DO THIS: Arrange each line of the material below as a Markdown table with the columns "Row" and "Line," omitting blank lines and leaving the pictures out of the answer.

[Pointing records for text and elements]
[Start]
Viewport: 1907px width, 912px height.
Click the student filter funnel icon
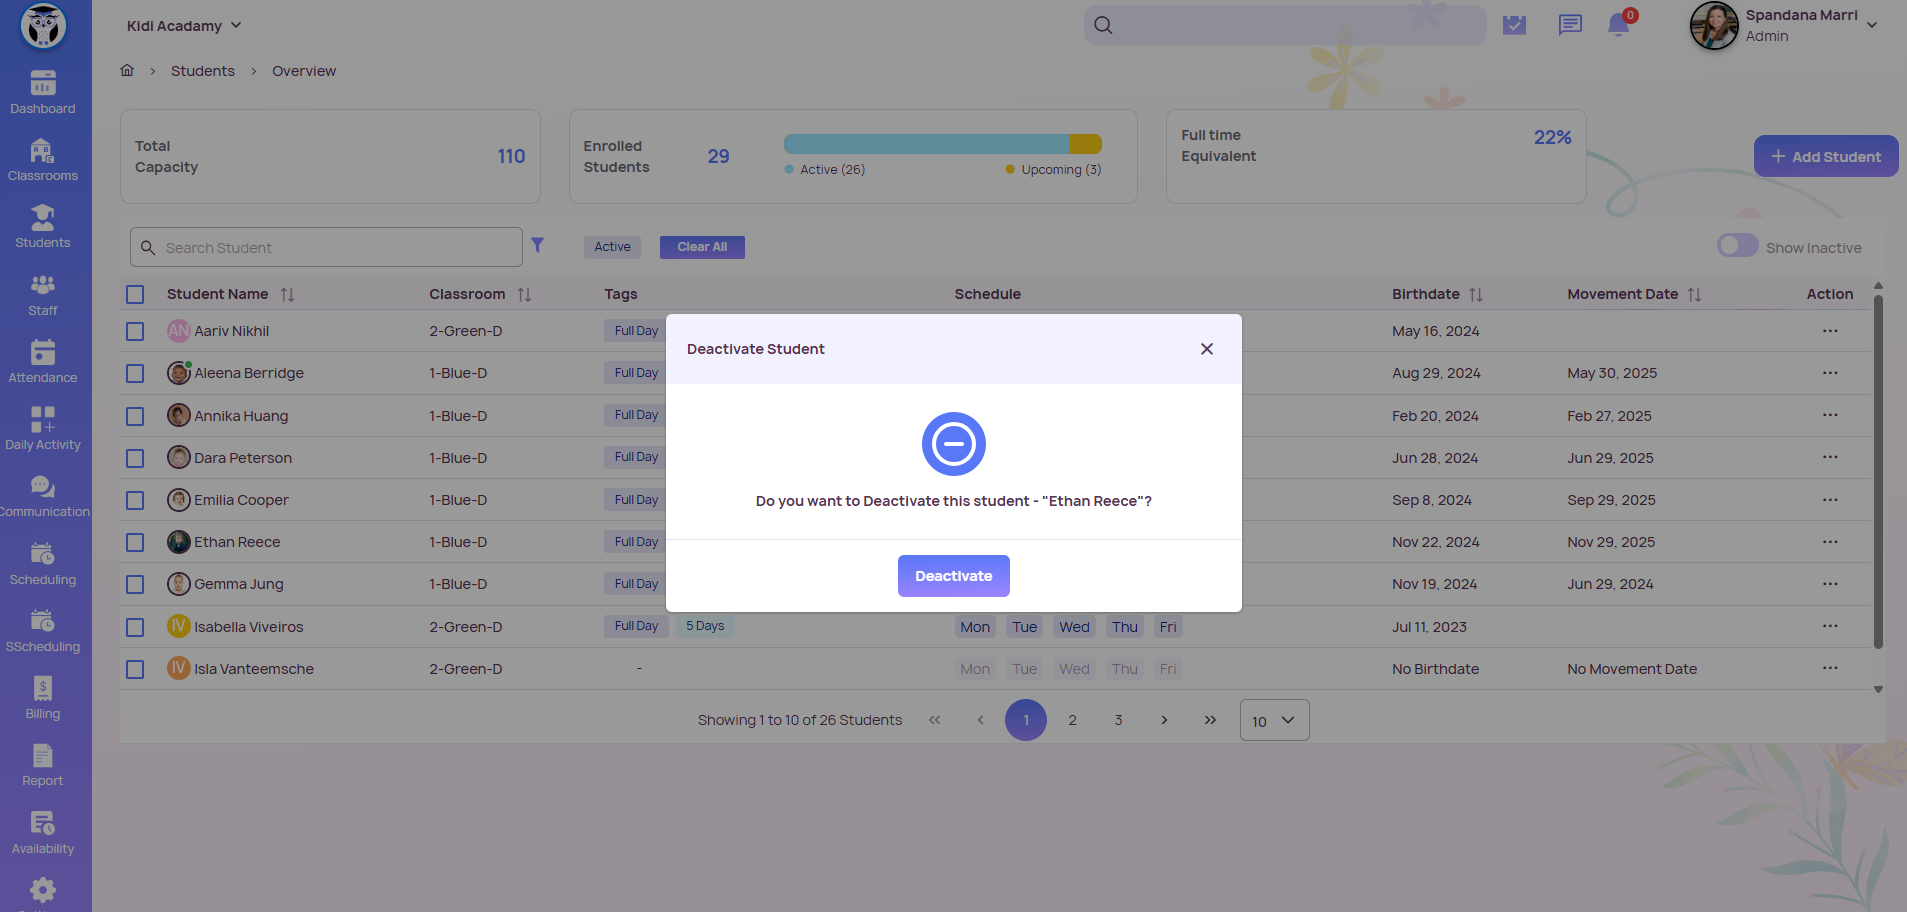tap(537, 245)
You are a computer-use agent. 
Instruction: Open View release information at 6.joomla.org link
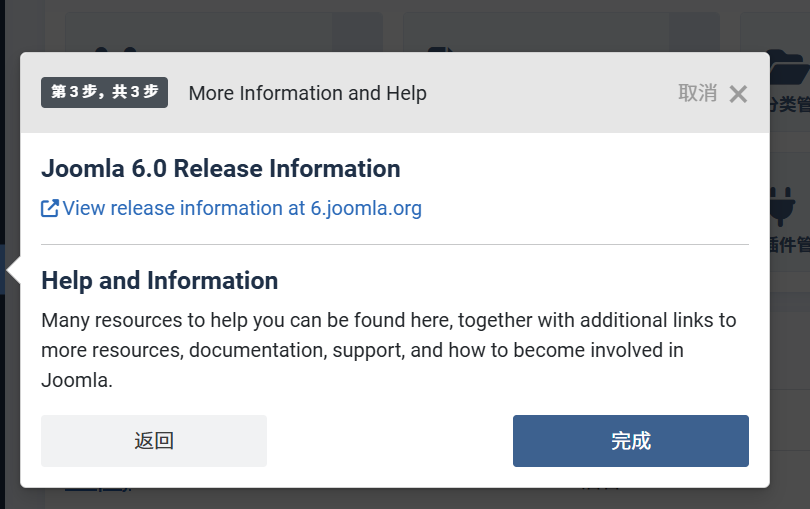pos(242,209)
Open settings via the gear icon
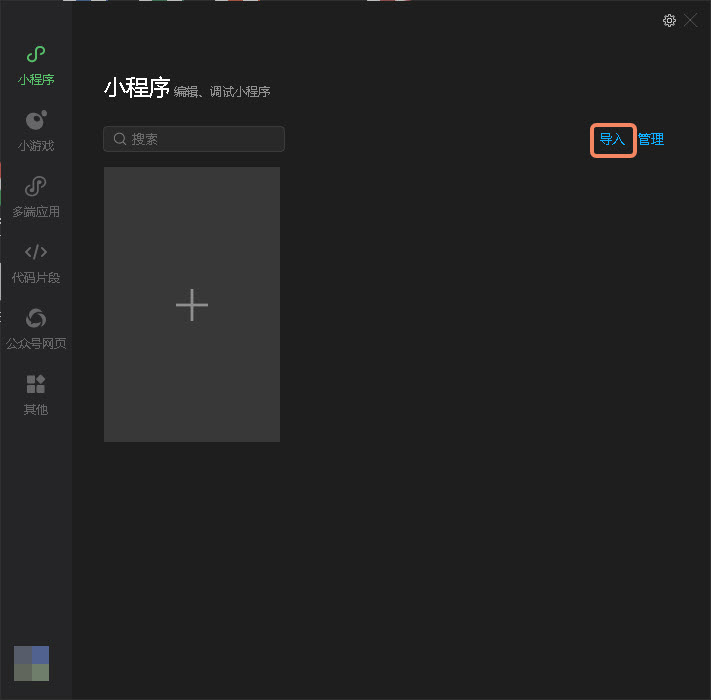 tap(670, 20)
[End]
ANSWER TO THIS TASK:
| Row | Line |
|---|---|
| 1 | Viewport: 1907px width, 912px height. |
| 2 | Click the student filter funnel icon |
| 3 | tap(537, 245) |
| 4 | You are a computer-use agent.  |
| 5 | Instruction: Open View release information at 6.joomla.org link |
| 6 | pos(242,209) |
| 7 | Open settings via the gear icon |
| 8 |  tap(670, 20) |